(begin)

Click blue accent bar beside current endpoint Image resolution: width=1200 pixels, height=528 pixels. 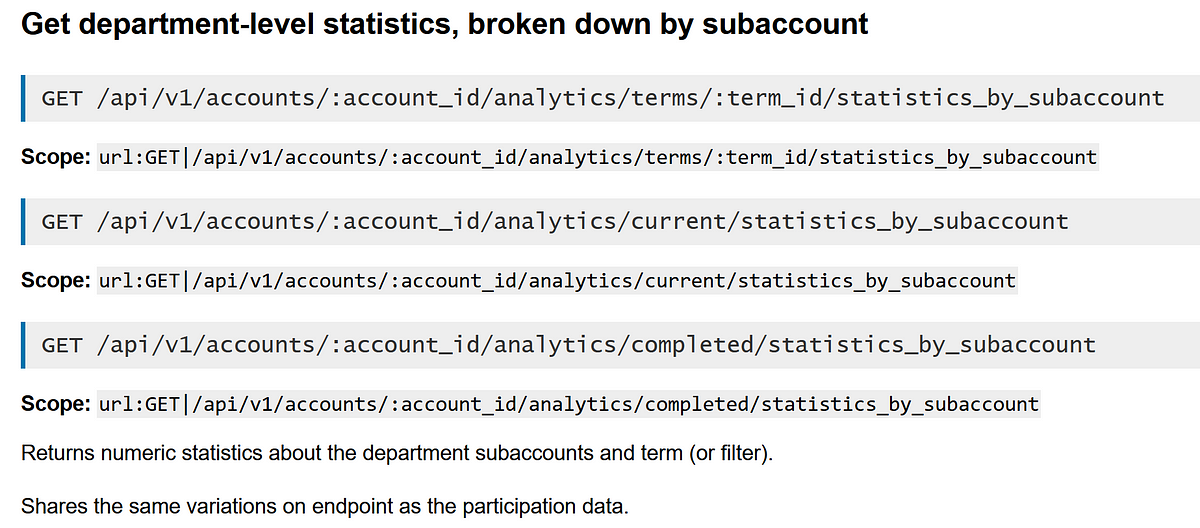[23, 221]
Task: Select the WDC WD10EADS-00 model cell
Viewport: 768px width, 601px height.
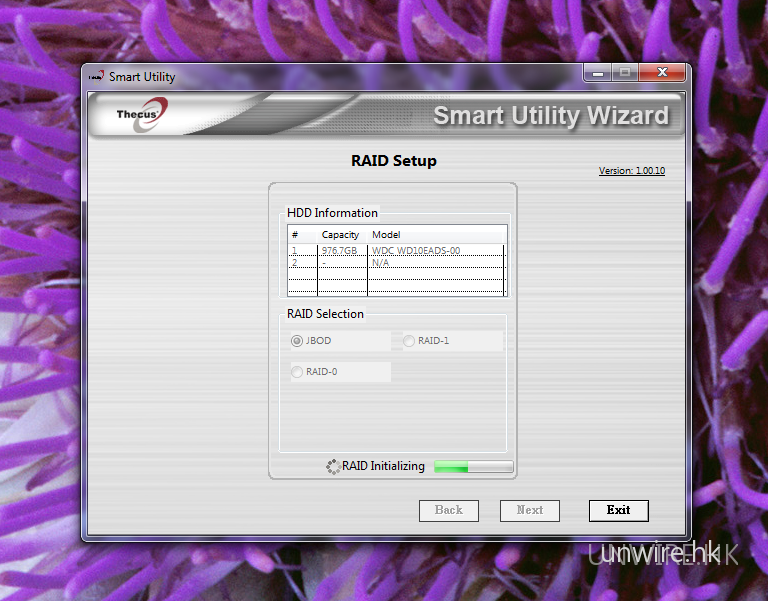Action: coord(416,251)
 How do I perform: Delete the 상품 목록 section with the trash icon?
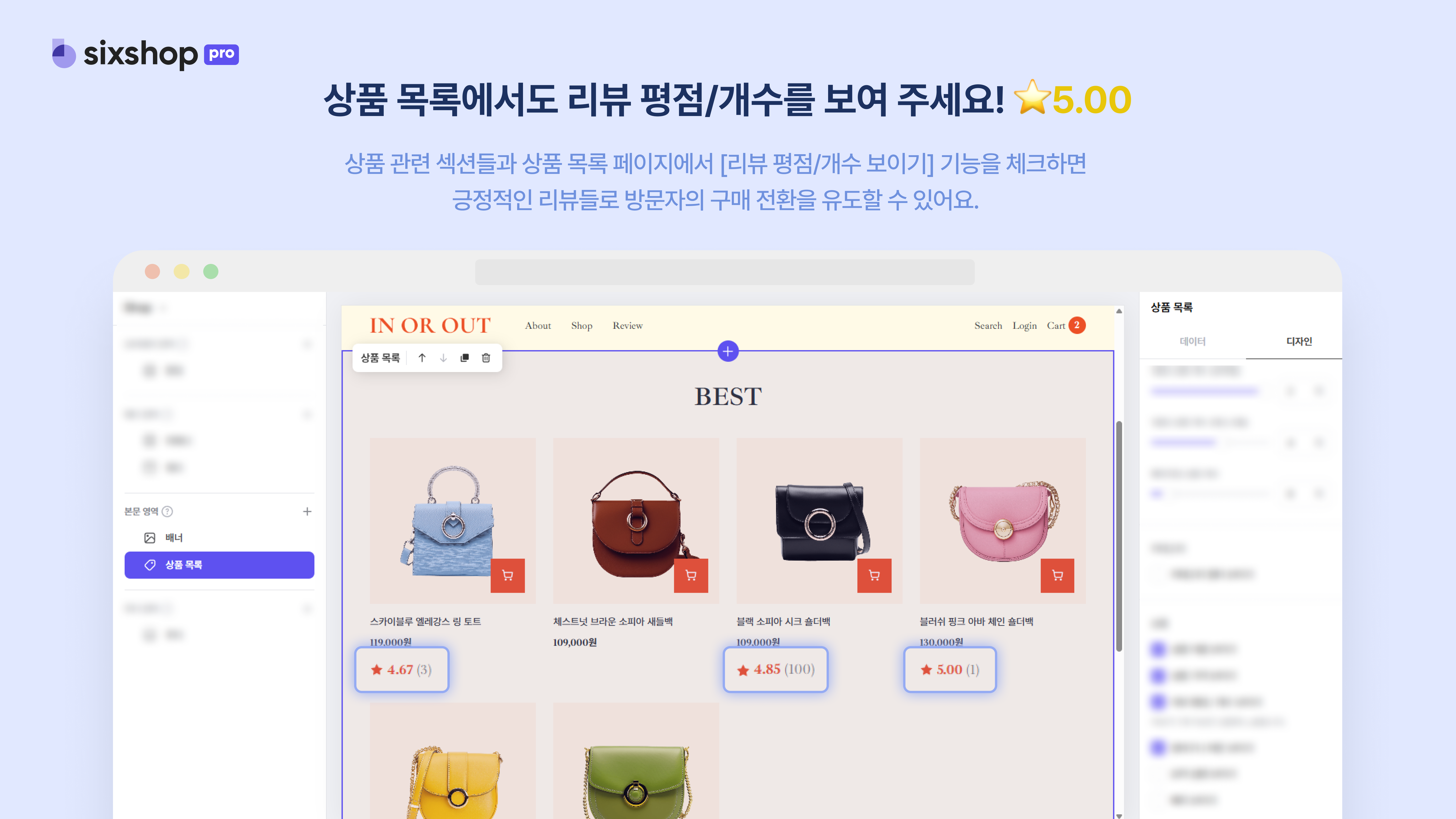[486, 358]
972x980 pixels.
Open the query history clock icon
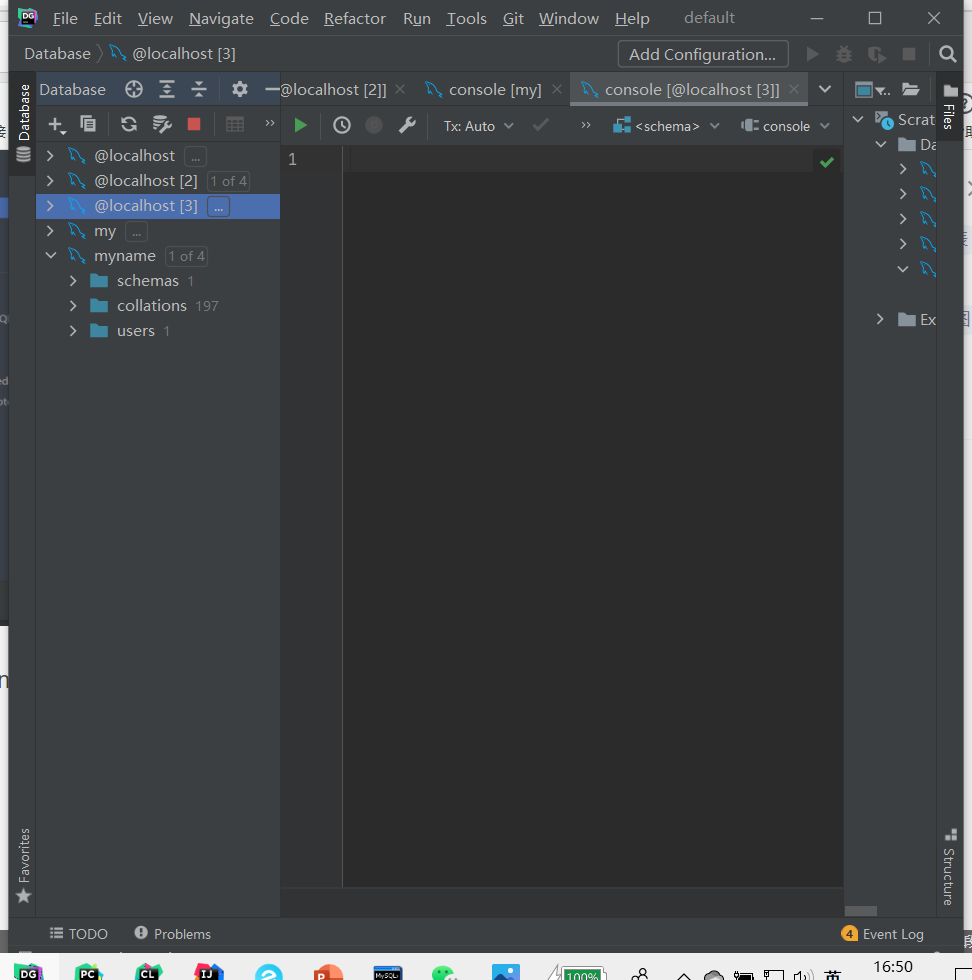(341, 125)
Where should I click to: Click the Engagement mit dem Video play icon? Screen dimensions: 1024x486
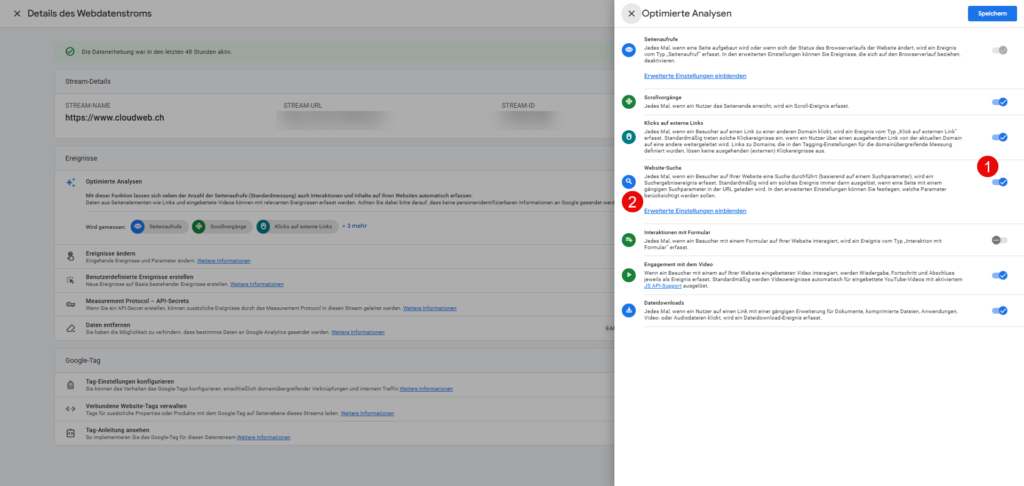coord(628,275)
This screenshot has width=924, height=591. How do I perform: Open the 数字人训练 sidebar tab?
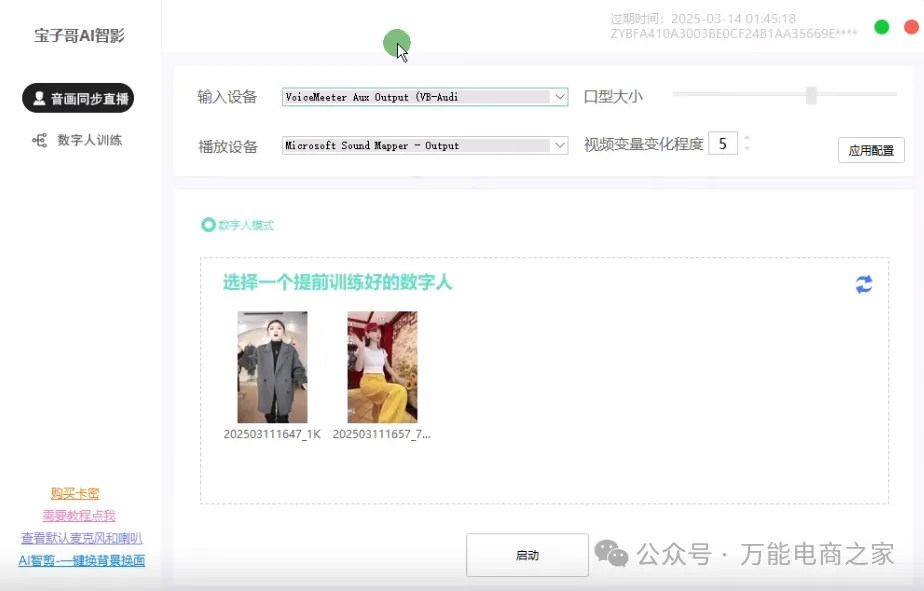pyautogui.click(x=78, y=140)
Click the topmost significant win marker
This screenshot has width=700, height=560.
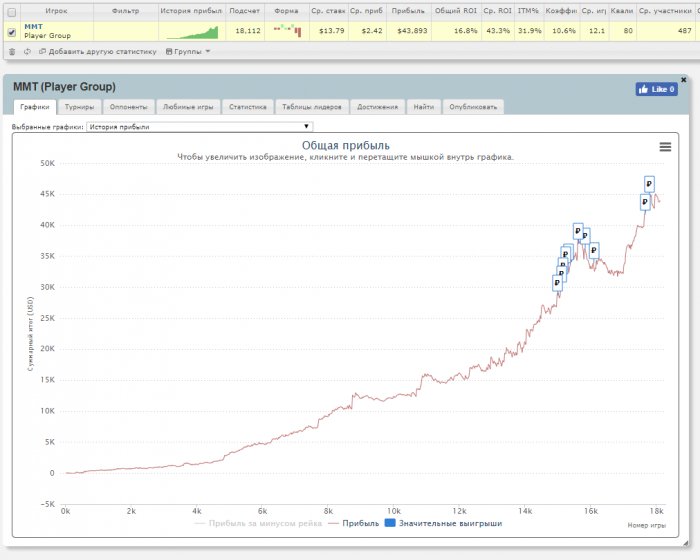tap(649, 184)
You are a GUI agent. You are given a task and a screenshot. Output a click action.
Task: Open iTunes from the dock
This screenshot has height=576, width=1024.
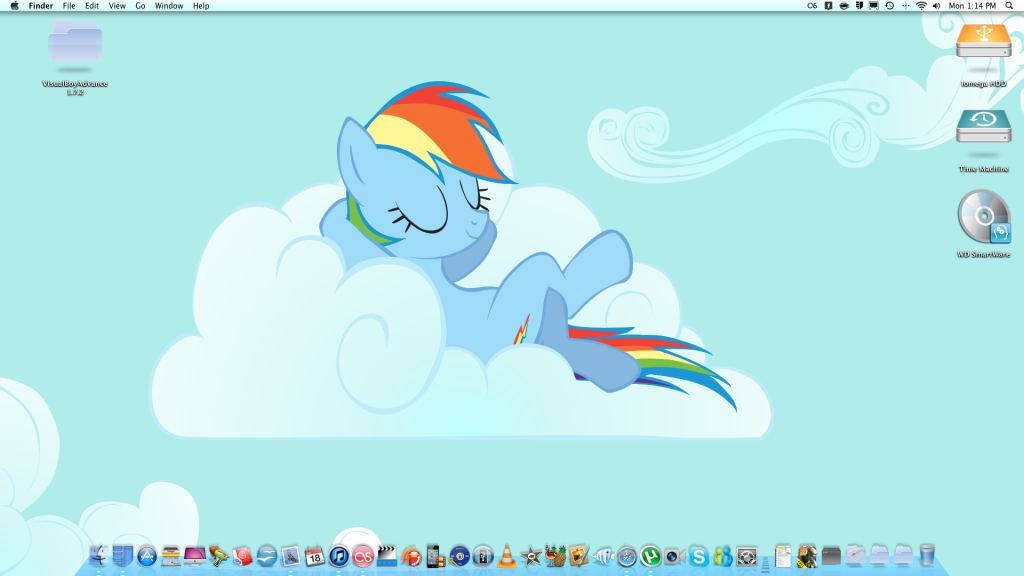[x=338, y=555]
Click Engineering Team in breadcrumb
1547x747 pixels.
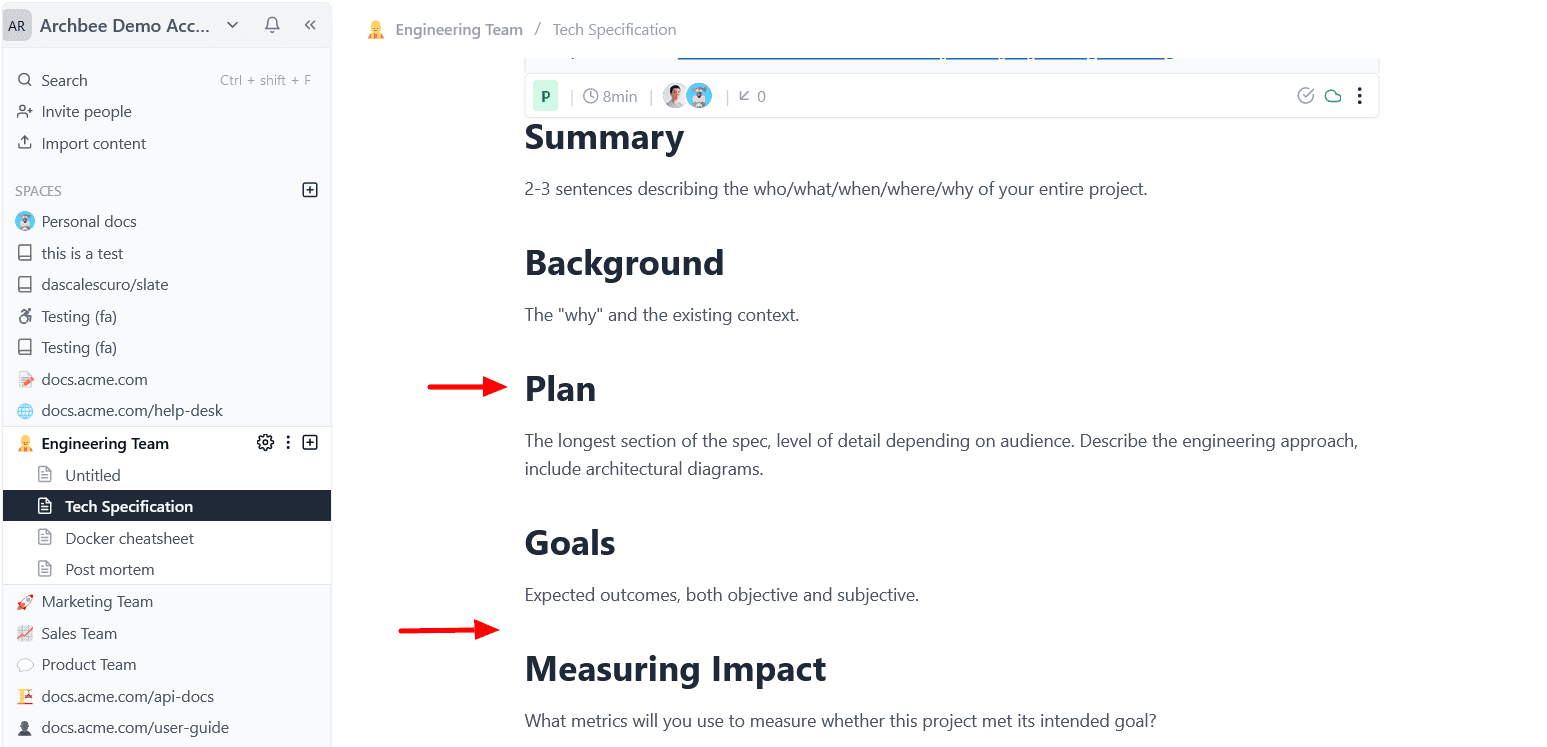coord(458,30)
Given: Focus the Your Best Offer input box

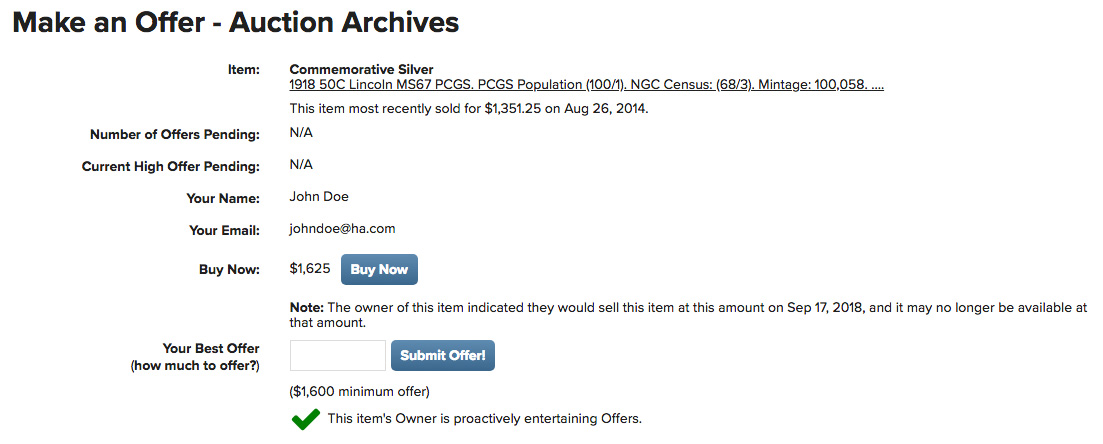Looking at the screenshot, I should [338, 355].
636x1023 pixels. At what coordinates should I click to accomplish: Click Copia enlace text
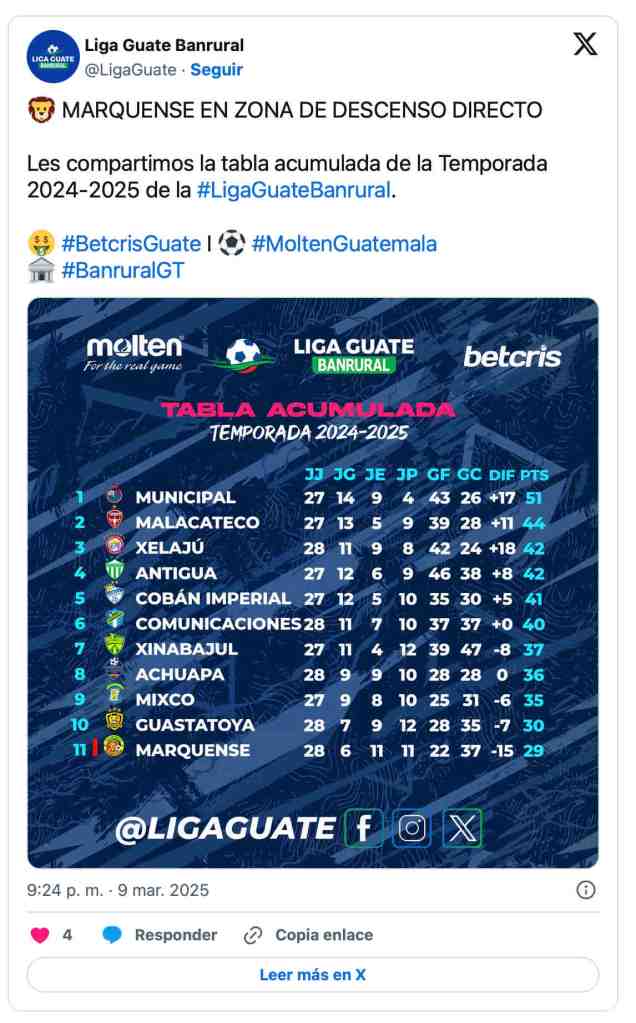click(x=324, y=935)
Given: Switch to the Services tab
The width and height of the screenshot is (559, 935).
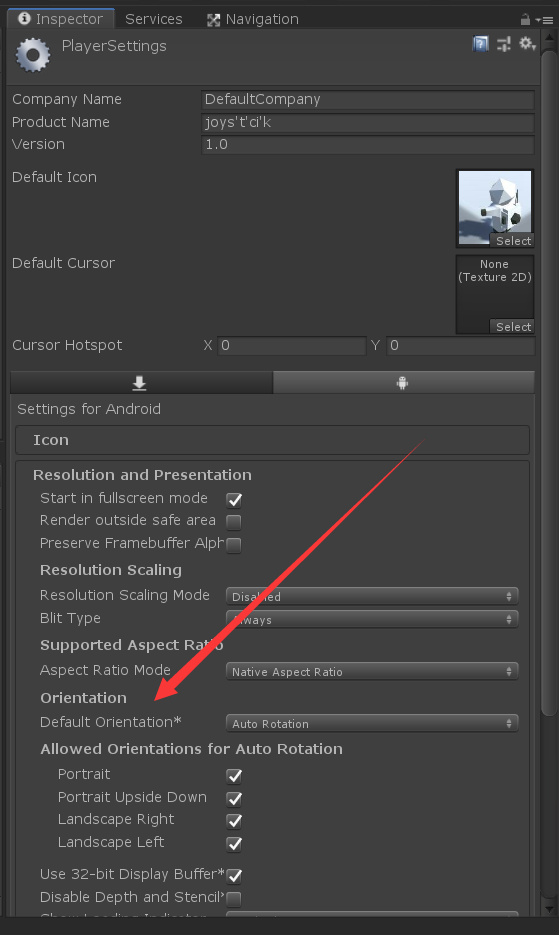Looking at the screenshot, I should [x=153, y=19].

(end)

* [SET PROBLEM] Can you rewrite the part of the records that opens with the line containing "972x980 pixels." and closes with the line containing "tap(649, 184)", replacing "topmost" with "highest" and changing nothing else? Leave the pictures out of your answer.

* [EXERCISE RESULT]
972x980 pixels.
Open the query history clock icon
(341, 125)
Where should I click to: Click the Engagement mit dem Video play icon? Screen dimensions: 1024x486
coord(628,275)
This screenshot has width=924, height=591. How do I perform: Open the 数字人训练 sidebar tab?
pyautogui.click(x=78, y=140)
Click the highest significant win marker
This screenshot has width=700, height=560.
tap(649, 184)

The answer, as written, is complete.